* **Extracted information**:
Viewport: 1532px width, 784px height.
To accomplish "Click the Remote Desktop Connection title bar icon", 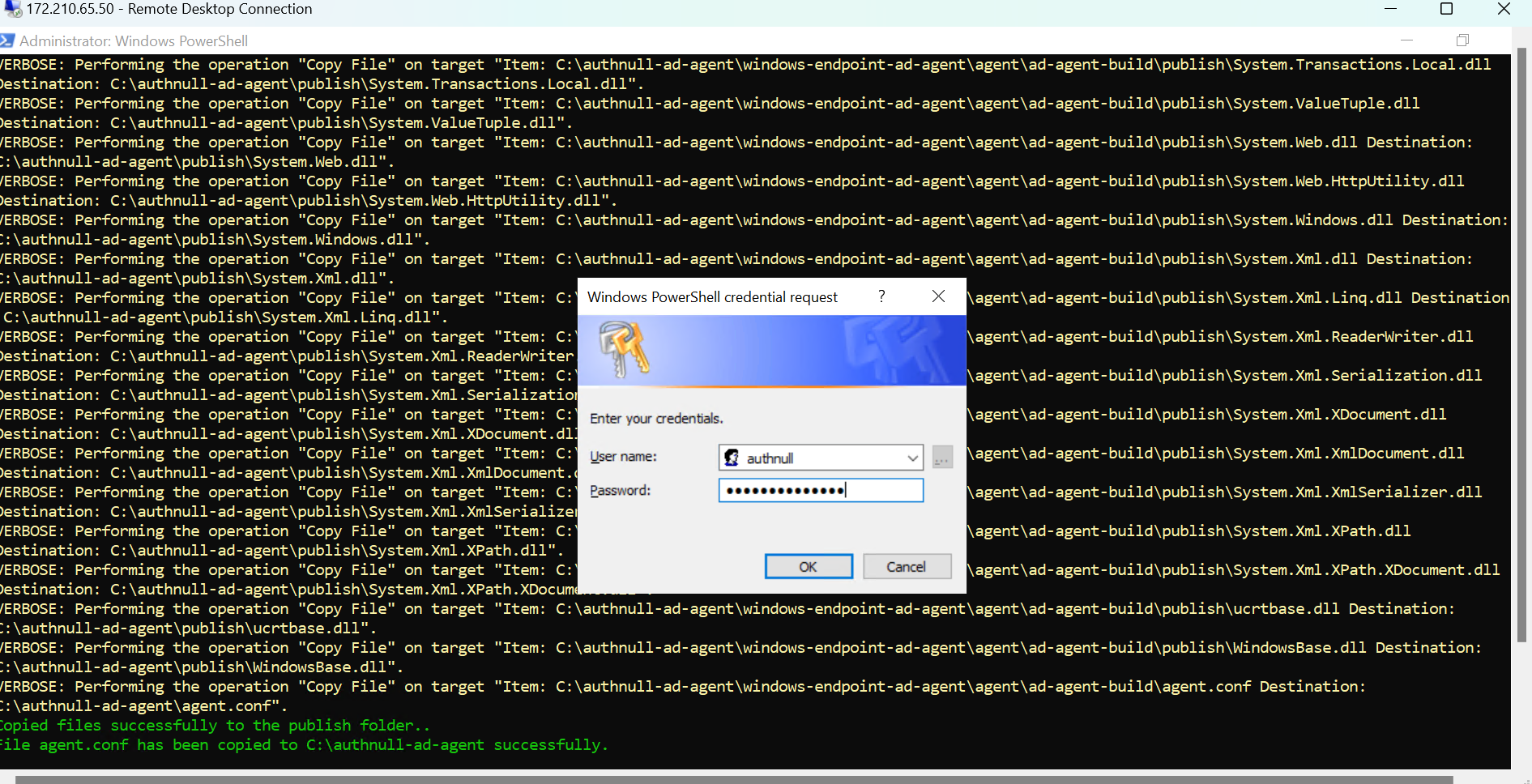I will click(x=12, y=9).
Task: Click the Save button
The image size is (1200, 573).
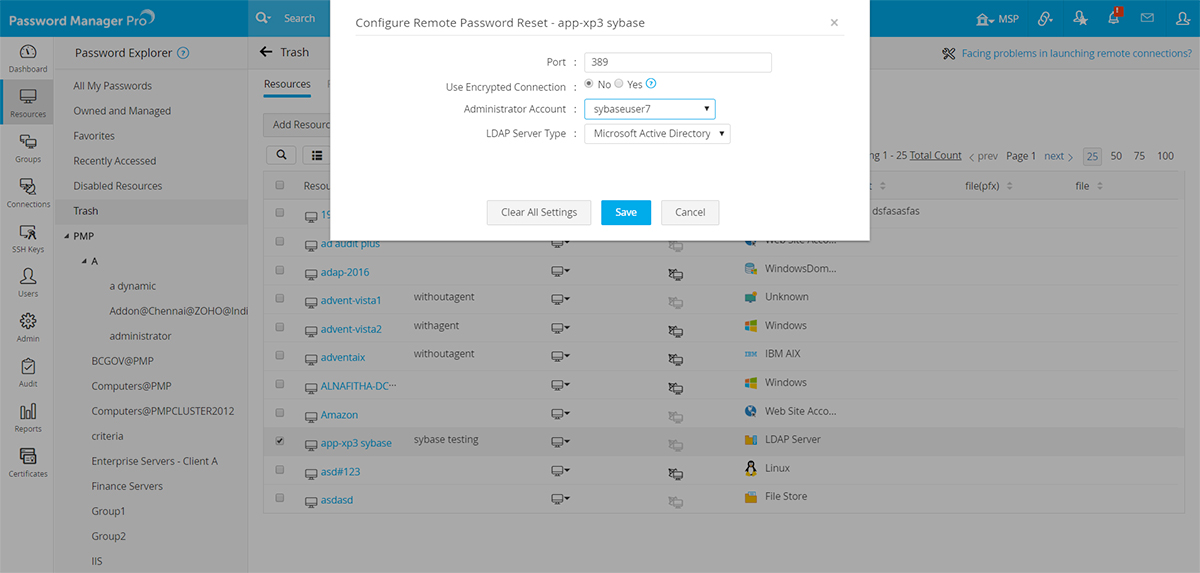Action: pyautogui.click(x=626, y=212)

* **What is being asked**:
For this exercise, write out exactly the lines from the one with "Task: Click the Save button" through the last line of the records, inclusive, and leave each picture out.

* **Solution for this exercise**:
Task: Click the Save button
The image size is (1200, 573).
Action: pyautogui.click(x=626, y=212)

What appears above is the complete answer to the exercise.